Após a leitura da sentença, várias mães e familiares das vítimas do massacre de Beslan dirigiram-se ao arguido, tentando agredi-lo. Nas imediações do tribunal, em Vladikavkaz, capital da Ossétia do Norte, viveram-se cenas de histeria, também com tentativas de agressão aos jornalistas.
Um "bode expiatório"
Ella Kessaieva, dirigente da Voz de Beslan, uma das associações que reúne os familiares das vítimas, considerou "correcta" a sentença. "Não desejamos a pena capital nem para o Presidente russo", afirmou. Na sua opinião, Kulaiev é um "bode expiatório" das autoridades. "Apelaremos ao Supremo Tribunal da Rússia para continuar o processo e, se necessário, recorreremos ao Tribunal de Estrasburgo", sublinhou. "O Ministério Público apenas quis pôr fim à investigação e virar a página, mas nós queremos que se castigue os que geriram a crise."
Pelo seu lado, as Mães de Beslan, outra organização de familiares das vítimas, criticaram a sentença por a considerarem suave de mais: "Kulaiev devia ter o que merecia e agora continuará a respirar o ar que nós respiramos."
Contradições
A 1 de Setembro de 2004, no dia da abertura do ano escolar na Rússia, um comando terrorista tomou de assalto a Escola Nº 1 de Beslan e fez 1127 reféns, a maioria dos quais mulheres e crianças.
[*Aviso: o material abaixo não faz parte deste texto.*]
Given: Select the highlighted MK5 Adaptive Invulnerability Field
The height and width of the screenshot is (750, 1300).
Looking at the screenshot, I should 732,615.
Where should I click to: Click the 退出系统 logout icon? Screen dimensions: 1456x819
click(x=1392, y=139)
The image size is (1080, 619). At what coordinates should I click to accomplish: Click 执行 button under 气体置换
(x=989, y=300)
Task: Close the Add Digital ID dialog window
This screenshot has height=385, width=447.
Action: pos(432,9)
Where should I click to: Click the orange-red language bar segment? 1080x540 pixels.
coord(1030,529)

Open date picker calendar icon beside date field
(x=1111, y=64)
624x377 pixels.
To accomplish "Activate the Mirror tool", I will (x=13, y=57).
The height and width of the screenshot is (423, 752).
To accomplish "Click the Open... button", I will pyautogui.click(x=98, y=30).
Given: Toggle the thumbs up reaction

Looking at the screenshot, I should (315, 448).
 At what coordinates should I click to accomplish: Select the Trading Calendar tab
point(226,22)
Depois de 52 horas de sequestro, uma explosão no interior do edifício (que a versão oficial diz ter sido acidental) desencadeou uma desorganizada operação de resgate - morreram 318 reféns, três socorristas e dez agentes do Serviço Federal de Segurança.Familiares das vítimas de Beslan denunciaram que o detonador da operação foi a explosão de um projéctil disparado pelas forças russas contra a escola, e que as autoridades desde o início enveredaram por uma solução violenta para a crise.
Na quarta-feira, o deputado Iuri Saveliev, que é membro da Comissão Parlamentar para Beslan, declarou que as tropas especiais usaram armamento pesado contra o edifício quando ali ainda se encontravam reféns, o que contradiz a versão oficial.
A Voz de Beslan exige que se processe, "por incompetência criminosa", os membros do gabinete de crise criado para enfrentar o sequestro e se responsabilize os responsáveis das forças de segurança por não terem sabido impedi-lo.